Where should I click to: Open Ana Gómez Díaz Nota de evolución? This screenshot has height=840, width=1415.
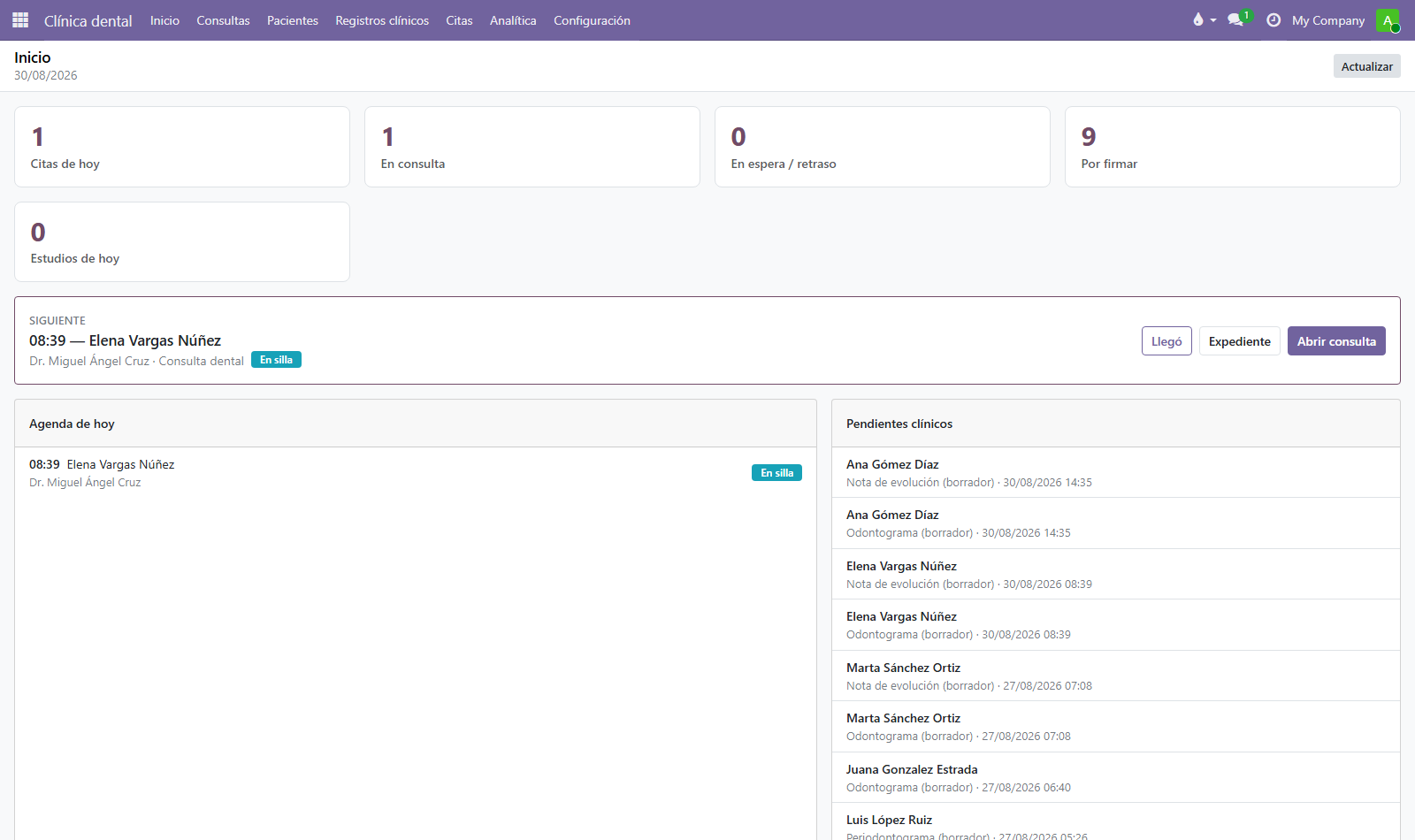[x=1116, y=473]
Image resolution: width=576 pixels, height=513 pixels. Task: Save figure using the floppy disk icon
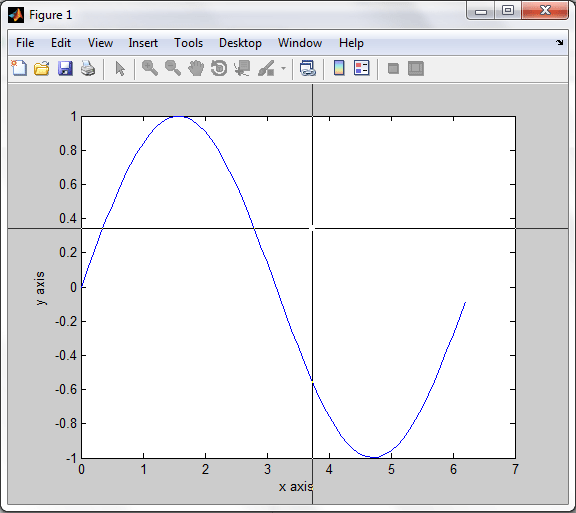pyautogui.click(x=65, y=68)
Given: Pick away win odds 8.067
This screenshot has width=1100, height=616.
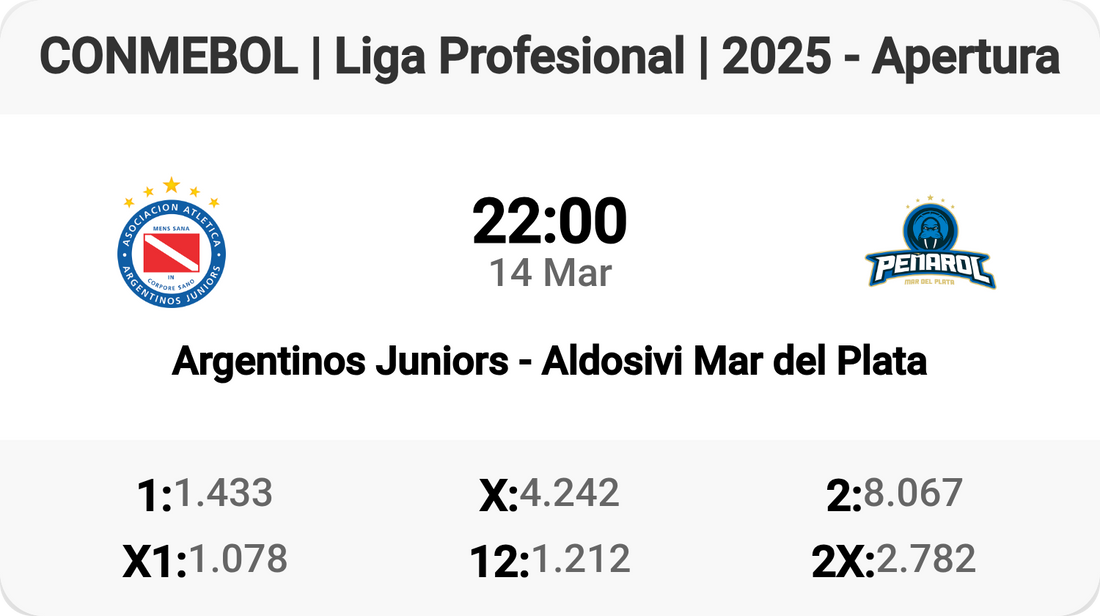Looking at the screenshot, I should pyautogui.click(x=913, y=492).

::::::

Starting with the first line of the data above, write out each line exactly up to and including the line that holds "Given: Pick away win odds 8.067". Pictures stay out.

**Response area**.
Where should I click to: Open Ana Gómez Díaz Nota de evolución? This screenshot has height=840, width=1415.
[x=1116, y=473]
Image resolution: width=576 pixels, height=513 pixels. Task: Save figure using the floppy disk icon
pyautogui.click(x=65, y=68)
Given: Pick away win odds 8.067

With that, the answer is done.